What is expected —
Nothing other than the lines from the one containing "درباره ما (266, 1879)" through the close of the entries below should be printed, each exactly.

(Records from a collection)
++++++++++

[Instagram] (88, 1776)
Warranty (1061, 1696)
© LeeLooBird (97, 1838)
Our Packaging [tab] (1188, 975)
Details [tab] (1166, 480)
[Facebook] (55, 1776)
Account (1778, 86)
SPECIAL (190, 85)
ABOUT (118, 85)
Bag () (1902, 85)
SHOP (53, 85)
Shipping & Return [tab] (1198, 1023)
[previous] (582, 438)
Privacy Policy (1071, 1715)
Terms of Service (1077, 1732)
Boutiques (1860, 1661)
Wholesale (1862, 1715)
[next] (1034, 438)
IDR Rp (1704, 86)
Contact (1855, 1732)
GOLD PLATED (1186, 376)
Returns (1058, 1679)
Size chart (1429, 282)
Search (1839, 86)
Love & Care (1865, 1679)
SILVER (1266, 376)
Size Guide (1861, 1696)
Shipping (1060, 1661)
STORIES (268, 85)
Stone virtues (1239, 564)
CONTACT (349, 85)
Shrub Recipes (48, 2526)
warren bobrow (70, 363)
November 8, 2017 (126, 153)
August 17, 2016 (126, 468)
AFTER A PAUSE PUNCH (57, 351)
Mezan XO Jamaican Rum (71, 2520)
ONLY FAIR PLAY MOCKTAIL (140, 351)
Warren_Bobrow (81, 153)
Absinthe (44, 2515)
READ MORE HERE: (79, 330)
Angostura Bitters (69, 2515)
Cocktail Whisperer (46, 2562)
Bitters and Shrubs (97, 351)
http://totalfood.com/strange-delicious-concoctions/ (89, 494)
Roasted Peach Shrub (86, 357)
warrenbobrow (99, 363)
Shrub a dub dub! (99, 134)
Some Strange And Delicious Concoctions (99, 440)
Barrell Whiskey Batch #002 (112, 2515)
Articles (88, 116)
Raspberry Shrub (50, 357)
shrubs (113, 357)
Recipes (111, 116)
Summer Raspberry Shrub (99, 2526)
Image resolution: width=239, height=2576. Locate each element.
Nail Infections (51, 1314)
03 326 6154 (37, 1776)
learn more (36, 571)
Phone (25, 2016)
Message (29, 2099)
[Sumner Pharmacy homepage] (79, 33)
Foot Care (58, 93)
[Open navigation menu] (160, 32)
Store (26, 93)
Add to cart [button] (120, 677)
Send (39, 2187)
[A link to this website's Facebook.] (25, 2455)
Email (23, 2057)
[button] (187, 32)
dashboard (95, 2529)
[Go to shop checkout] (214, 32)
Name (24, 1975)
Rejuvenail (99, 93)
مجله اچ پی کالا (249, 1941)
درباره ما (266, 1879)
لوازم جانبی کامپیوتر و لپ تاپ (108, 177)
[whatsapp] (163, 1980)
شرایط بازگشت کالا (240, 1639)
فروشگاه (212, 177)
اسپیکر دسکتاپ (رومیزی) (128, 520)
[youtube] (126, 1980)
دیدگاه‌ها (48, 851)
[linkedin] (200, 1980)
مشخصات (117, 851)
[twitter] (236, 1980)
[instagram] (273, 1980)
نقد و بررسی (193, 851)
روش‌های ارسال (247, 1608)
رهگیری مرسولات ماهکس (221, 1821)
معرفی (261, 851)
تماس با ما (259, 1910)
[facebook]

++++++++++

Reply to the exercise —
درباره ما (266, 1879)
لوازم جانبی کامپیوتر و لپ تاپ (108, 177)
[whatsapp] (163, 1980)
شرایط بازگشت کالا (240, 1639)
فروشگاه (212, 177)
اسپیکر دسکتاپ (رومیزی) (128, 520)
[youtube] (126, 1980)
دیدگاه‌ها (48, 851)
[linkedin] (200, 1980)
مشخصات (117, 851)
[twitter] (236, 1980)
[instagram] (273, 1980)
نقد و بررسی (193, 851)
روش‌های ارسال (247, 1608)
رهگیری مرسولات ماهکس (221, 1821)
معرفی (261, 851)
تماس با ما (259, 1910)
[facebook]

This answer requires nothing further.